--- start of Dataset records ---
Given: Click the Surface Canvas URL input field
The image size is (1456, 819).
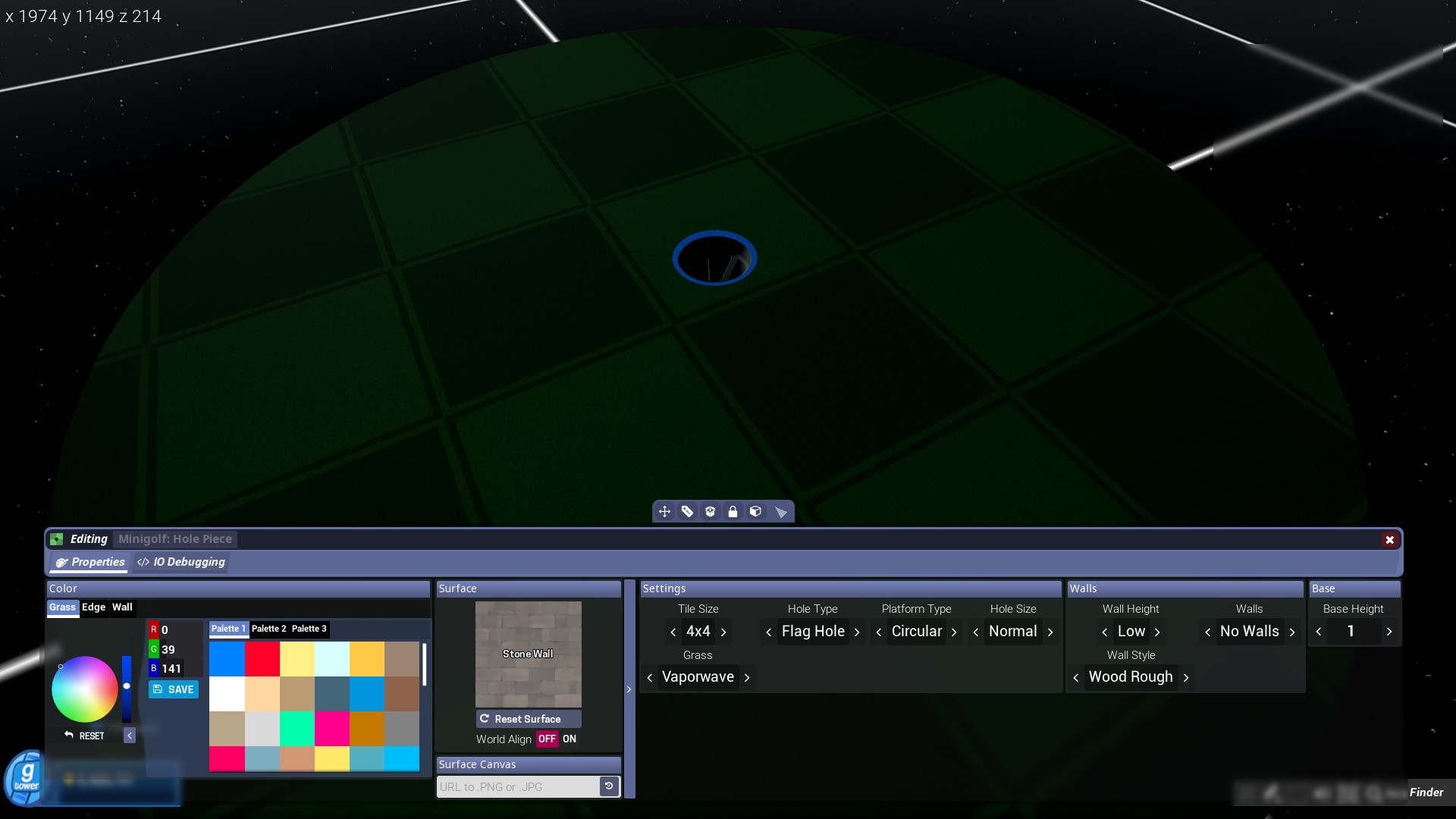Looking at the screenshot, I should pos(518,786).
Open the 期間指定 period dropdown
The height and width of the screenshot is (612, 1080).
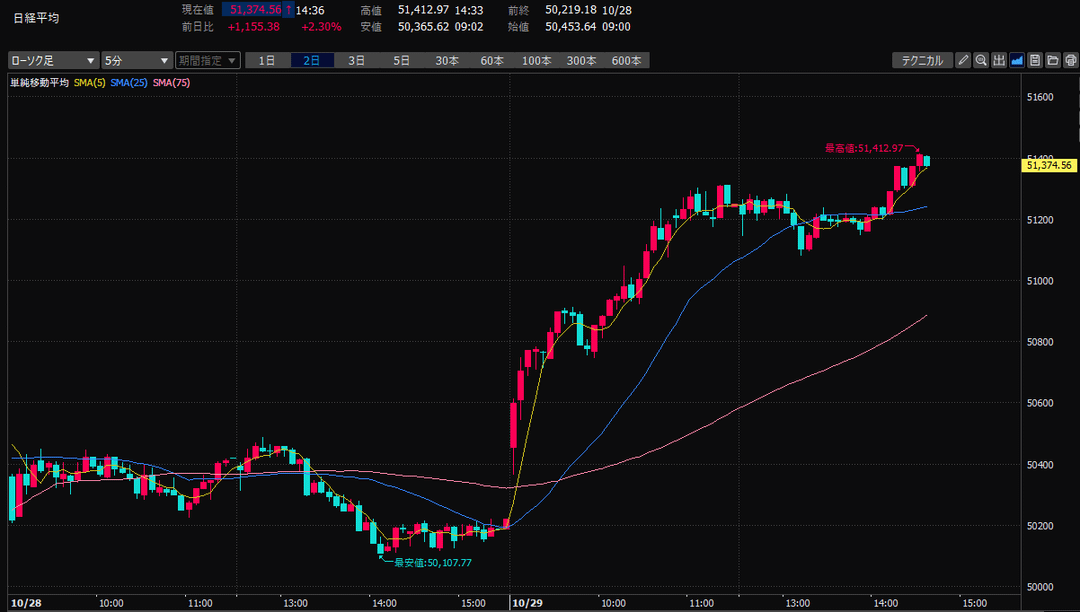[x=208, y=60]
--- end of Dataset records ---
Exercise objective:
Reproduce the material above verbatim, line for line, leaving out the pictures.

Solution to this problem:
Given: Click the Surface Canvas URL input field
The image size is (1456, 819).
Looking at the screenshot, I should pos(518,786).
Open the 期間指定 period dropdown
The height and width of the screenshot is (612, 1080).
[x=208, y=60]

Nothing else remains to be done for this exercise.